Creative residency programs fusing art, technology, and entrepreneurship are unique but emerging. The widespread availability of visual art at our fingertips is opening up more creative opportunities for artists to develop professionally, economically, and reach a broader community.  Artists are increasingly developing their own artistic brand and a loyal following by using Instagram, which has over 800 million active users per month and the highest level of user engagement. Platforms like Artspace and Saatchi Art allow artists to sell work online. And artists like Trevor Paglen and Karim Ben Khalifa are breaking traditional boundaries between art and technology within their works.  Here, we highlight how innovative artistic explorations of leading tech-companies have influenced STEAM-based initiatives in higher education and private companies.

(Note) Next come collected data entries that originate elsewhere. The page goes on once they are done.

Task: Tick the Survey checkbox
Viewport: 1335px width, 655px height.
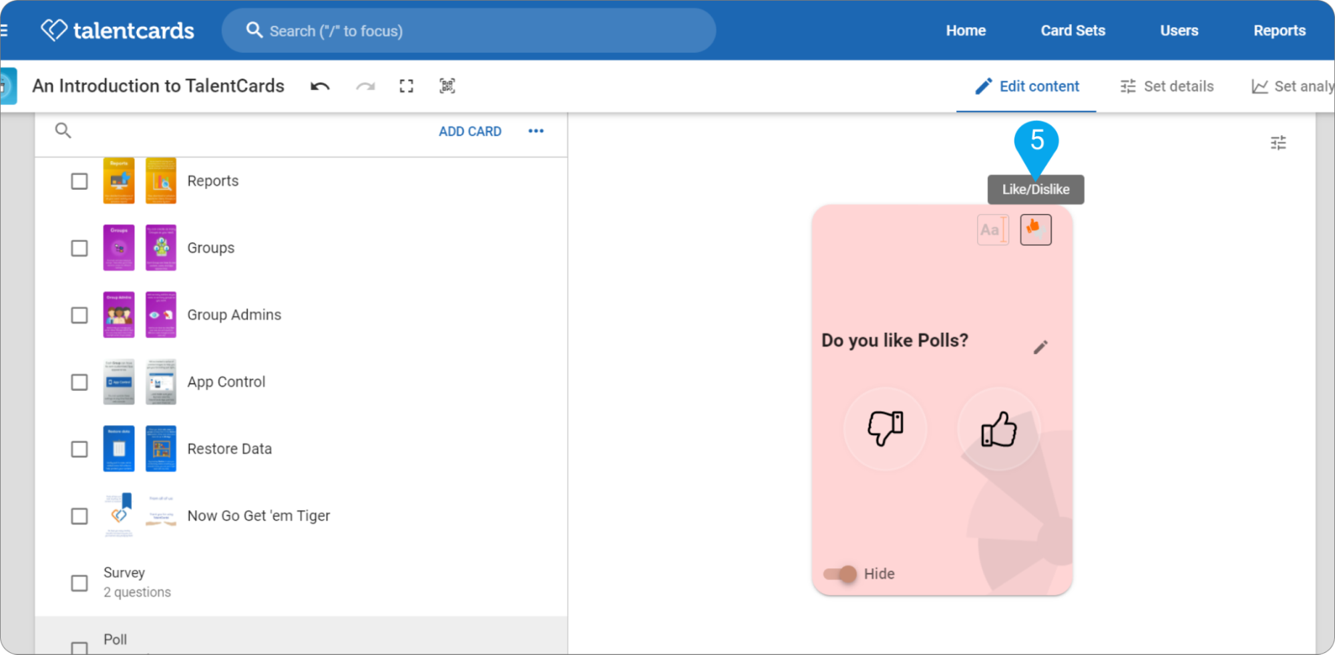Action: point(79,583)

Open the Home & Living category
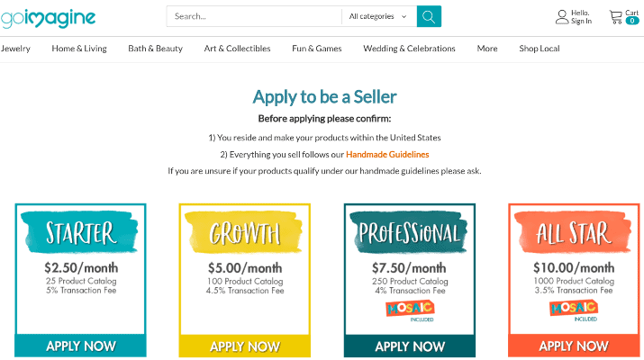click(79, 49)
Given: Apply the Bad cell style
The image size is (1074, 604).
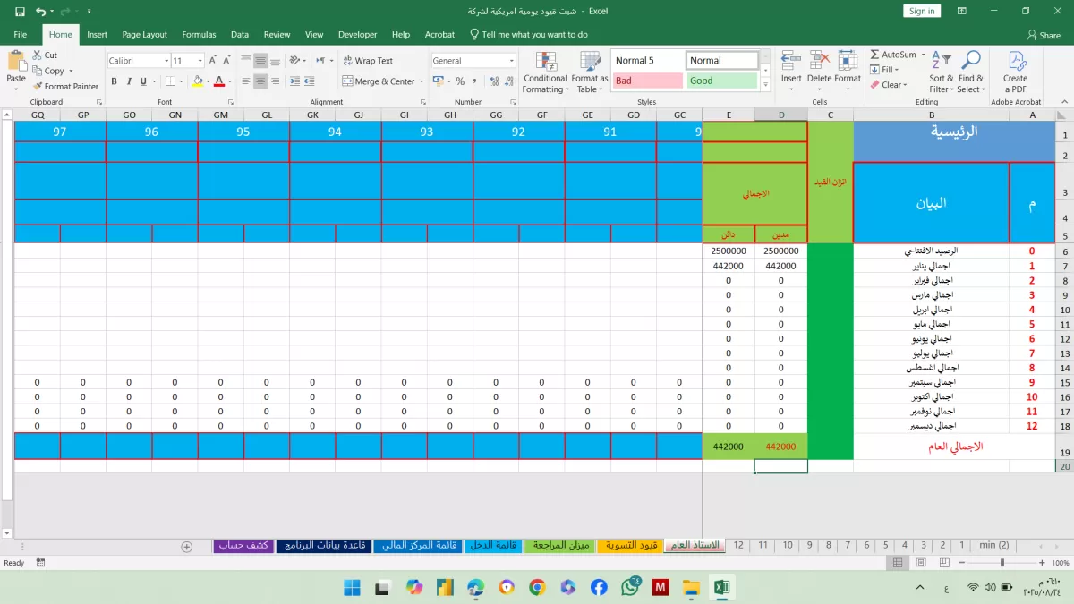Looking at the screenshot, I should click(646, 81).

Global Companies Put an Emphasis on STEAM

As many of us have diversified creative interests, a primary question is: How do the arts, as traditionally humanities and social science fields, intersect with STEM to contribute to economic development? A recent study of Google employees indicates that the company seeks non-STEM majors based on leadership skills including empathy, critical thinking, and problem-solving.

Launched by Rhode Island School of Design (RISD), STEAM proposes ideas for the intersection of STEM, Art, and Design in the 21st century. Primary goals of the STEAM initiative are to “transform research policy to place art and design at the center of STEM,  encourage the integration of art and design in K-12 and higher education, and influence employers to hire artists and designers to drive innovation.” A featured case study is Sesame Street’s shift from STEM to STEAM-based learning in 2013 with “Elmo the Musical” that combines music, math, and interactive digital media tools that encourage problem-solving among youth.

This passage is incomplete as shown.